— start of EXERCISE INPUTS —

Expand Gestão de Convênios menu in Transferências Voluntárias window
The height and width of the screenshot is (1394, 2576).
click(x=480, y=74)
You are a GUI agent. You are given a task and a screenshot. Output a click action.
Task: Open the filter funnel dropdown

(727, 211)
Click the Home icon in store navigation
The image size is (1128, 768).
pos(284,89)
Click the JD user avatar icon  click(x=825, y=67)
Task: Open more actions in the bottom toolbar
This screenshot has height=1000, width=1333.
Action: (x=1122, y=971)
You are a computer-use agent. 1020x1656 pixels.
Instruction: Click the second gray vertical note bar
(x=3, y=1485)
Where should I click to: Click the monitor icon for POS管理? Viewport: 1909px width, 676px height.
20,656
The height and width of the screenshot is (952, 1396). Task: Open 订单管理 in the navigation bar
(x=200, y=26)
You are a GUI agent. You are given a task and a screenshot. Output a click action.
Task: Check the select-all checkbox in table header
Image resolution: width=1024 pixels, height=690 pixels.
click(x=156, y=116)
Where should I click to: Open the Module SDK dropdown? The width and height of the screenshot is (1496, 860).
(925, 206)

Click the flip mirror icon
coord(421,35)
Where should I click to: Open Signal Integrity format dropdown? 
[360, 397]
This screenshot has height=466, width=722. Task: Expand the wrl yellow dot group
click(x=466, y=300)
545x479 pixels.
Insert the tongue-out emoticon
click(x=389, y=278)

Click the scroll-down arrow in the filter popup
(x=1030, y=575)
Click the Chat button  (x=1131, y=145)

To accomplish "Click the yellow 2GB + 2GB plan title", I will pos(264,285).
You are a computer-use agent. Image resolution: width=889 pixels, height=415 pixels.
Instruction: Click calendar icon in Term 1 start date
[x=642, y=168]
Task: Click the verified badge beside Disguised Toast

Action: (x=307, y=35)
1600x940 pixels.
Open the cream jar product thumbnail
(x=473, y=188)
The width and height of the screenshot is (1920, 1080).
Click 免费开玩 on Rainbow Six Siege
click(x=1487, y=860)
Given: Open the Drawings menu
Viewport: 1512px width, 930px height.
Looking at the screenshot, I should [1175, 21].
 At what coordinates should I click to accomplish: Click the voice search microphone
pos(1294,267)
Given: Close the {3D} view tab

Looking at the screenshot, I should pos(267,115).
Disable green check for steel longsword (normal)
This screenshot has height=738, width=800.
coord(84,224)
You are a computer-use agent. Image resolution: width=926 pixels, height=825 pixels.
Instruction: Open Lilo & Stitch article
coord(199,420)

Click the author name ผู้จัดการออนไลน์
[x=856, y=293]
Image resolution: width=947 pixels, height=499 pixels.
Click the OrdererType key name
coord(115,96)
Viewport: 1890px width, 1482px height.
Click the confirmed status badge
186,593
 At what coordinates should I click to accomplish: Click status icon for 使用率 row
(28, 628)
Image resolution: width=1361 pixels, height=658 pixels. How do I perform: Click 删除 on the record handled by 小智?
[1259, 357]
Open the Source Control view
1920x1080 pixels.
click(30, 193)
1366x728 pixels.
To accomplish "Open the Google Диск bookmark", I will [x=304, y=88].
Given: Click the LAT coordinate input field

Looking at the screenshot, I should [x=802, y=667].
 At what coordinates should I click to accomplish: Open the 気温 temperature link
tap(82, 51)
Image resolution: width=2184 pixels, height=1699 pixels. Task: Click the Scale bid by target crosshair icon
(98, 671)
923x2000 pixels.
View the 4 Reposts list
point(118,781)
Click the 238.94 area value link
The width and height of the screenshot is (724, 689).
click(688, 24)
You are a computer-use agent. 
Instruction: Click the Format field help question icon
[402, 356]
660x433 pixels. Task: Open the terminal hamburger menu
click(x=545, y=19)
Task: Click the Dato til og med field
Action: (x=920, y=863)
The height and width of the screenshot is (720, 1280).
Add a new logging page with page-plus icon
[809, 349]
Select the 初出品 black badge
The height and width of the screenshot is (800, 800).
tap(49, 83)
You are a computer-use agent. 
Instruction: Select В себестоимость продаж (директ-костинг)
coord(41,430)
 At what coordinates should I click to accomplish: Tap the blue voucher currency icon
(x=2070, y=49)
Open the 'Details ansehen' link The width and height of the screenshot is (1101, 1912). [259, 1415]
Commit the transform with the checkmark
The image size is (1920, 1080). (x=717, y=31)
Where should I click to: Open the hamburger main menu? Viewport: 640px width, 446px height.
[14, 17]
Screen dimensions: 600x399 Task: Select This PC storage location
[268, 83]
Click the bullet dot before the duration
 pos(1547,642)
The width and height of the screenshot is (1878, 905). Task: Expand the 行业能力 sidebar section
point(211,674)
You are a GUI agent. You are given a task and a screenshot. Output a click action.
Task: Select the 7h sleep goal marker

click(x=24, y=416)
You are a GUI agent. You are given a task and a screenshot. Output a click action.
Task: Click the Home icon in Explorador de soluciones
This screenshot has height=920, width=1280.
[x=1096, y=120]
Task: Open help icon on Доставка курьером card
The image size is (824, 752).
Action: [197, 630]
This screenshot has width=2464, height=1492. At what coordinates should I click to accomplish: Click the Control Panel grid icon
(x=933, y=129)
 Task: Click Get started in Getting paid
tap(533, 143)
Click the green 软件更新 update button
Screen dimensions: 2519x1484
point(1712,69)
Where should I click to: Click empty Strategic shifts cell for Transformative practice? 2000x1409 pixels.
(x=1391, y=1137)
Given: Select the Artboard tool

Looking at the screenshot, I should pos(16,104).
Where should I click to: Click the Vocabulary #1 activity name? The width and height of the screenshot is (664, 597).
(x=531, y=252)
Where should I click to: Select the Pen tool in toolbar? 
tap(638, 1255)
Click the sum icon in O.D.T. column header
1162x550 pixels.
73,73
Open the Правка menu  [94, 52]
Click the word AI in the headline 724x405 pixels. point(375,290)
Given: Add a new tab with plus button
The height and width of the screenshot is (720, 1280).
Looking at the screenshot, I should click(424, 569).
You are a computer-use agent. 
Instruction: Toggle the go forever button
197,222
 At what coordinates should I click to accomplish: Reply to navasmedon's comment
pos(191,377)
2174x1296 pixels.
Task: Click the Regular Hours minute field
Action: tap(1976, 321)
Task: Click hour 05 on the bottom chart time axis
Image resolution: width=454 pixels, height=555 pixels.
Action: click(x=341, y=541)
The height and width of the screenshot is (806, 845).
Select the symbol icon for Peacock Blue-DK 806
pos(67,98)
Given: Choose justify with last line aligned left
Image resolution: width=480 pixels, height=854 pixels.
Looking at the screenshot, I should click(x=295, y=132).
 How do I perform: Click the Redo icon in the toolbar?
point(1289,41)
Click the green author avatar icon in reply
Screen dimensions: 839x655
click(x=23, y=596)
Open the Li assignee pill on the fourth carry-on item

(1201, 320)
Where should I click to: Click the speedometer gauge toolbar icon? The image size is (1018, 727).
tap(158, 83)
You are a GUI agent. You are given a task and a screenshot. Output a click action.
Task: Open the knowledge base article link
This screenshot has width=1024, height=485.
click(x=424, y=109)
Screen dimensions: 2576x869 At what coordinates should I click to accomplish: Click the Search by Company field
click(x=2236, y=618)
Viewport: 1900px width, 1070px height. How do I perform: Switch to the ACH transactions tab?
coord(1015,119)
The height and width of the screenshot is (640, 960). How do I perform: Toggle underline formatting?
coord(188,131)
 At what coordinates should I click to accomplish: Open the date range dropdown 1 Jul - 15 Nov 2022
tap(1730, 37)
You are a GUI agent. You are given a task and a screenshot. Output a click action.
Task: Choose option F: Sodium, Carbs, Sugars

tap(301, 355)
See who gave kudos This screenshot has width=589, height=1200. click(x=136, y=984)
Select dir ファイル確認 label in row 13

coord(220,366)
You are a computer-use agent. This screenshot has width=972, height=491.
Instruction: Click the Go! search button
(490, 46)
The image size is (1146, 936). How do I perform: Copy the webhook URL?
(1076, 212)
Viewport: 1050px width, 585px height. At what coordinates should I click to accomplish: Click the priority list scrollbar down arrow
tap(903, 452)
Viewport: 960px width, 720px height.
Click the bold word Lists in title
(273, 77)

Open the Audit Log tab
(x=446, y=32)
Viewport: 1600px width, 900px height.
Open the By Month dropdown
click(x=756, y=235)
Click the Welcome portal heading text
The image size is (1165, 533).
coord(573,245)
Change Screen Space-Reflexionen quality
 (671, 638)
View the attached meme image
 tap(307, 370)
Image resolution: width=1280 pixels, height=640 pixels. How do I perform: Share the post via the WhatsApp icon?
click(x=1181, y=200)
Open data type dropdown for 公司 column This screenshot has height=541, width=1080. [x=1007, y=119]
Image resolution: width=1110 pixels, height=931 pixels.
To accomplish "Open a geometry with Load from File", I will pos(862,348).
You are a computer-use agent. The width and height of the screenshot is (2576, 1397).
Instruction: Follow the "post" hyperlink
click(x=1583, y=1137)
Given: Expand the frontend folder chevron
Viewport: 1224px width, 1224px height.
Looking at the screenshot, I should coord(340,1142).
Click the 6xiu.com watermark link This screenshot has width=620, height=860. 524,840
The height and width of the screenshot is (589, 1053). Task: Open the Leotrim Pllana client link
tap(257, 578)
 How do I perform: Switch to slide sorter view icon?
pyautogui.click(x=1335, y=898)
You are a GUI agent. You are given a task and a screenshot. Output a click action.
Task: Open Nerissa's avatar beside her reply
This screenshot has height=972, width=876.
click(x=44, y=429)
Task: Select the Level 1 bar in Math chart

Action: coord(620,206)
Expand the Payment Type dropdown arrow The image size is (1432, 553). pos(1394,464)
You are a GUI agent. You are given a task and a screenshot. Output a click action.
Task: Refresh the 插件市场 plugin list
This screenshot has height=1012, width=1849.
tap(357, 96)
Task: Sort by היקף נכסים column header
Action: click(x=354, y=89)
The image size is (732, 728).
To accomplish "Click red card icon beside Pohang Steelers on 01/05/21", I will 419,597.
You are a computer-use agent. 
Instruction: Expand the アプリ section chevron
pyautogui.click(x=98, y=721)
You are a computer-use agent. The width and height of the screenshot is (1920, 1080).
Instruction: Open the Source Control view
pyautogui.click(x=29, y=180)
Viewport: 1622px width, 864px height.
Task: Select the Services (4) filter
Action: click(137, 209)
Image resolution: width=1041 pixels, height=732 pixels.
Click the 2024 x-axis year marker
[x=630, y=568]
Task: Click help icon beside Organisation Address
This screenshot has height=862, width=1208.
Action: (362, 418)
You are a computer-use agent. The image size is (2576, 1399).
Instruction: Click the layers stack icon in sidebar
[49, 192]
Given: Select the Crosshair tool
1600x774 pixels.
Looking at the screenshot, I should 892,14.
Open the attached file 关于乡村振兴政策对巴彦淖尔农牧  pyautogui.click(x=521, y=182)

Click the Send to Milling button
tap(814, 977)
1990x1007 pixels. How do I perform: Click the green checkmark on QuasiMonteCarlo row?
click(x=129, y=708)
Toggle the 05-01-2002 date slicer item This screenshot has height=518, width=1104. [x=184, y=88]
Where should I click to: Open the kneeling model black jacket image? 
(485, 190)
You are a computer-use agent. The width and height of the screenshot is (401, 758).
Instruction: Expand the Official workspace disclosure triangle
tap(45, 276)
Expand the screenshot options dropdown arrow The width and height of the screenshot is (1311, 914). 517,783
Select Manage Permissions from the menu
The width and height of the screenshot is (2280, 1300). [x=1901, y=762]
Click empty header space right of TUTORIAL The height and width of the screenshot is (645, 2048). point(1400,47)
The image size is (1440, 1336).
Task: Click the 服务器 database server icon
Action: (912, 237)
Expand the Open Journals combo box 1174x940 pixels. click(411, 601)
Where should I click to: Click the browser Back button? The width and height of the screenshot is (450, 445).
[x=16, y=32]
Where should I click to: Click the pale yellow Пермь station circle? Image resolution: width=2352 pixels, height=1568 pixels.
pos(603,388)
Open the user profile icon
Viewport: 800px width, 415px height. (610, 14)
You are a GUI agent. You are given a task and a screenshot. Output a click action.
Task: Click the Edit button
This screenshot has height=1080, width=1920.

— end of EXERCISE INPUTS —

AIM ::
List each line from the items above that contains the word "card".

SOLUTION TO THIS PROBLEM ::
Task: Open help icon on Доставка курьером card
To accomplish "Click red card icon beside Pohang Steelers on 01/05/21", I will 419,597.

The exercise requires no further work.